In lay person’s terms the work by Timme and company visits each node in a graph and records an expression that includes unkowns (futures?), that is the values at other nodes in the graph. Using pattern matching techniques, the algorithm then solves all of the unknowns and replaces them with appropriate values. How effective is this?
“The existing algorithm copies the whole network for each stage of the calculation and only changes one aspect of it each time,” explains Frank van Bussel of the Max Planck Institute for Dynamics and Self-Organization (MPIDS). Increasing the number of nodes dramatically increases the calculation time. For a square lattice the size of a chess board, this is estimated to be many billions of years.

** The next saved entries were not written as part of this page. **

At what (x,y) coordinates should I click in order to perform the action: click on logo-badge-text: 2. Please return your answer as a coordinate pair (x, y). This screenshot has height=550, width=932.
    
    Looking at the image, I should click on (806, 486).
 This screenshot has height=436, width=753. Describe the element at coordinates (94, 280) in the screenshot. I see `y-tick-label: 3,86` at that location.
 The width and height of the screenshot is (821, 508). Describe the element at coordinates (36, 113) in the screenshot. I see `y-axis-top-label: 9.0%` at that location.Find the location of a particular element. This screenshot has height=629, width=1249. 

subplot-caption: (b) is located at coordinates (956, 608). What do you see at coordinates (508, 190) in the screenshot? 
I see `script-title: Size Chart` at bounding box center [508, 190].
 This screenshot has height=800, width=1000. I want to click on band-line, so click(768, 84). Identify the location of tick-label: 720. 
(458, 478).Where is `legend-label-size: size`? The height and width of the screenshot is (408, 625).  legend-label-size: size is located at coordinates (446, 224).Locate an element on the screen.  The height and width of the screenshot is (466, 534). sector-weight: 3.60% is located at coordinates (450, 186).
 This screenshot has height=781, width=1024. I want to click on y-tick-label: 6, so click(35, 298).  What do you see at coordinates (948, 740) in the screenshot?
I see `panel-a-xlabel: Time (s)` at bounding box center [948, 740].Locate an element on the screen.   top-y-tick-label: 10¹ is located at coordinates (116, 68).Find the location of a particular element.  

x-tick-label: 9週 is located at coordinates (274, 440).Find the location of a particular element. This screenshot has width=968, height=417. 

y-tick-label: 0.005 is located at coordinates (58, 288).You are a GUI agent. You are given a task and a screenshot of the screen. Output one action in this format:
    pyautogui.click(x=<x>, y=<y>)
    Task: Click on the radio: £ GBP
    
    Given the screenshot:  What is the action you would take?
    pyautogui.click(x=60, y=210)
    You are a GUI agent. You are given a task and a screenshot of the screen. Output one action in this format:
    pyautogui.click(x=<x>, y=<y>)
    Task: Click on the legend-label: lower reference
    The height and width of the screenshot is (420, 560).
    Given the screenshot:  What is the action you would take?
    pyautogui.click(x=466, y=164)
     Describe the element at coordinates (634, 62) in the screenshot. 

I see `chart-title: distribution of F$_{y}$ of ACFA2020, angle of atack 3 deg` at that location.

The new algorithm developed by the Göttingen-based scientists is significantly faster. “Our calculation for the chess board lattice only takes seven seconds,” explains Denny Fliegner from MPIDS. (A New Kind of Counting)
Hmmm, “many billions of years” versus “seven seconds.”
For further details on the pattern matching work see the project page at: Complex Disordered Systems: Statistical Physics and Symbolic Computation
Deferral of results looks like a fruitful area for research for topic maps in general and parallel processing of topic maps in particular.
I first saw the Multilisp paper in a tweet by Mom of Finland.